Anastasiya filming a video segment


Alex and Anushree in Phobos

Anastasiya and I then head south along Pleiades Rd.  This is a rough track, washed out in places, that runs to the east of a break in the landscape.  This is formed by a low (5-10 m) discontinuous escarpment composed of a widespread conglomerate and sandstone unit that marks the break between the clay-rich Brushy Basin Member of the Morrison Formation above and the sand-rich Salt Wash member of the same formation below.  The upper 5-10 m of the Salt Wash Member is less sandy than the rest of the Salt Wash Member below, and containing broad sandstone tracts and sheets, red siltstone and minor mudstone interbedded with fine sandstone.  This represents the ancient floodplain deposits of the braided rivers that formed the Member, in contrast to the fixed channels and clay-rich flood plains that characterised the Brushy Basin Member.


Escarpment along Pleiades Rd

Close up, the edges of the escarpment reveal many details of the processes that occurred during the deposition of the sediments and subsequent processes that modified their composition and texture.
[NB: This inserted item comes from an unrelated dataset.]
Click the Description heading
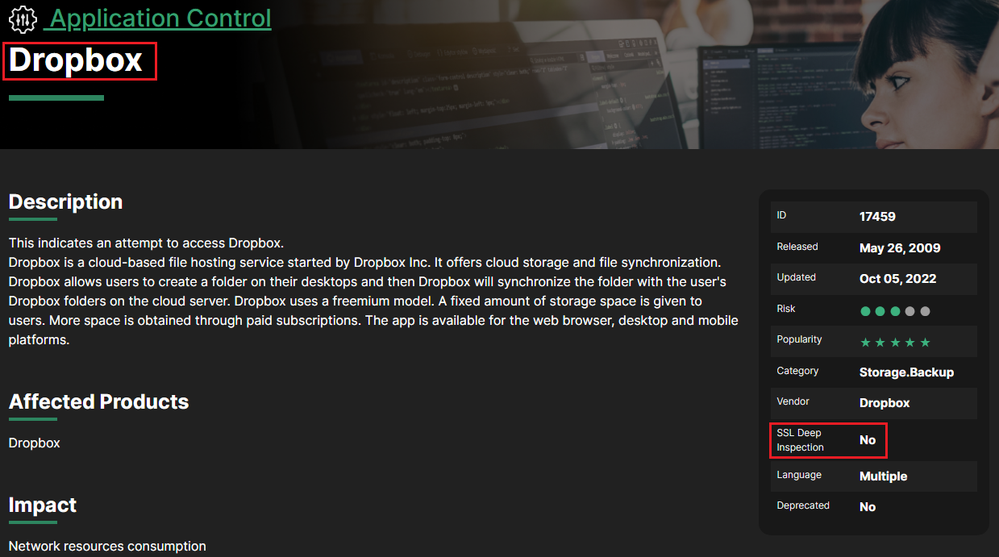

This later medication, which turns unconsolidated sediment into rock, is called diagenesis.  Understanding diagenesis is important not only from an academic perspective, but is also of crucial importance in economic geology.  The sediments of the Colorado Plateau, including the Salt Wash Member, form a world-class uranium province, and a distinct category of mineralisation is named after them.  They are formed by groundwater flowing through sandstones such as these and reacting with organic matter in the surrounding sediments or in the sandstones themselves.  While such uranium mineralisation is extremely unlikely on Mars, other diagenesis-related mineral accumulations may not be.  Understanding martian diagenesis will be as important in the exploration for martian resources as it is in exploration for terrestrial resources.


Annotated diagram showing different rock types exposed along the edge of the escarpment. 
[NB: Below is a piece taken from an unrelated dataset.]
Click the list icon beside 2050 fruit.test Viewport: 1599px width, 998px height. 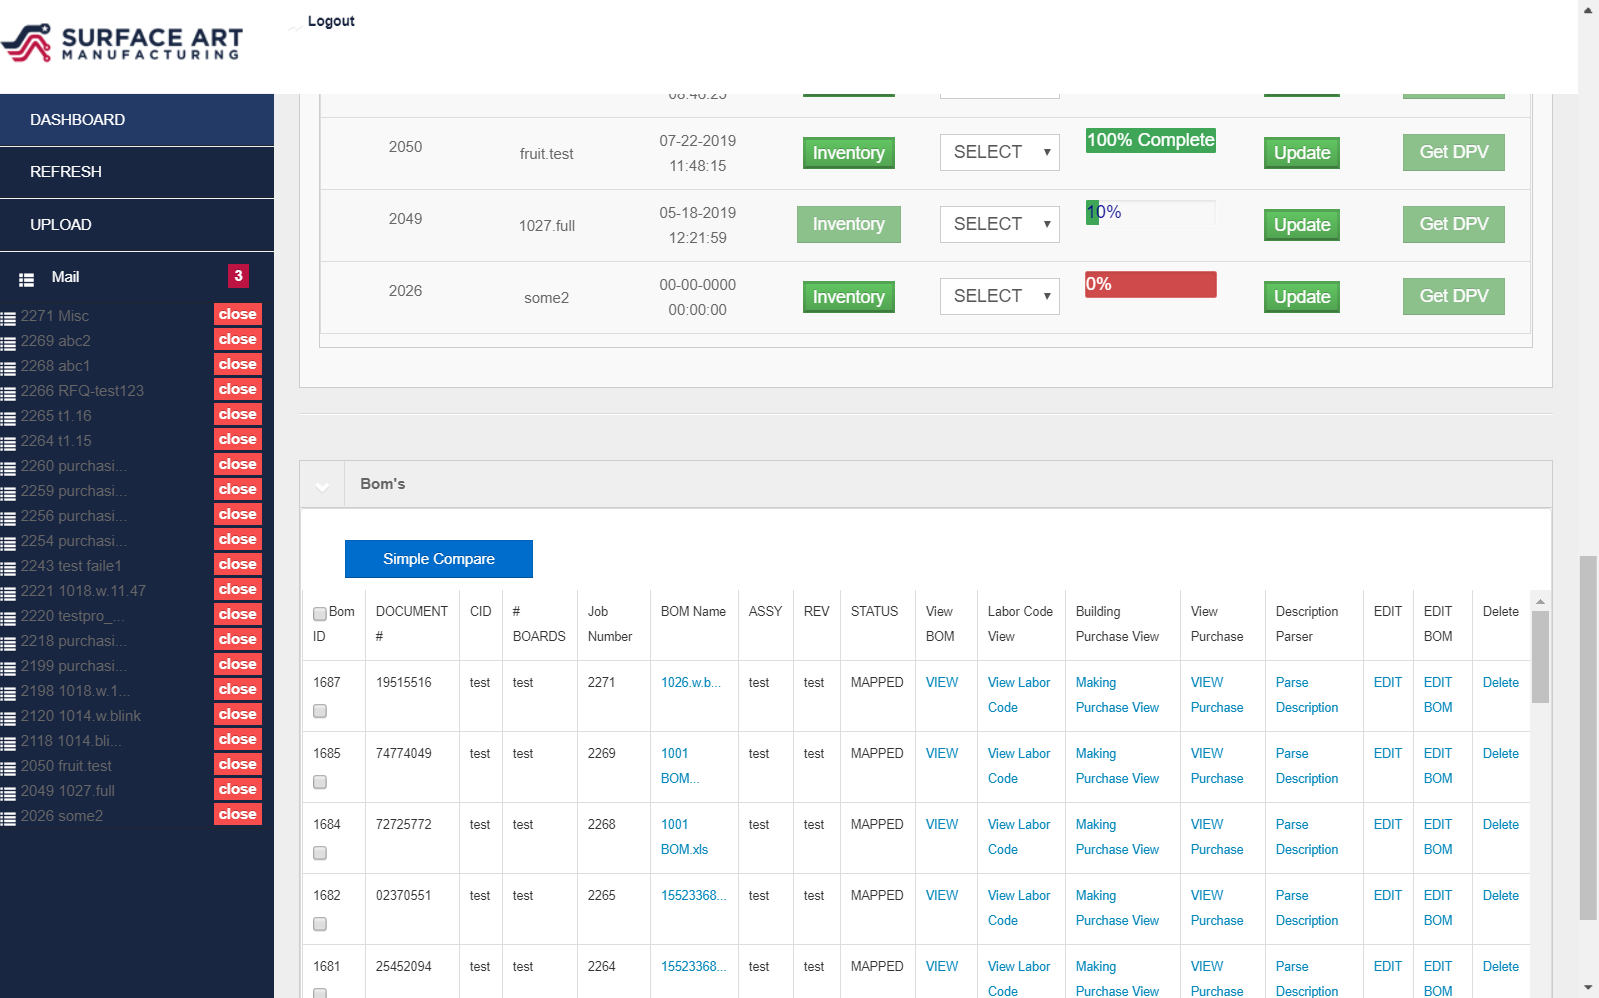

However, on our EVA, resources were far from our mind.  We were more interested in the immediate issues of driving along the track.  Riding a quad bike, like riding a horse, is something of a workout, as you have to steer, keep your balance, and constantly adjust your posture at the quad bike moves over the uneven terrain, all while wearing 17 kg of the simulates space suit. On the way we came across a small water reservoir, with a thin film of ice on it. Ice is something we would expect to see on Mars, but not open water, except perhaps at the lowest elevations and only briefly on the warmest days.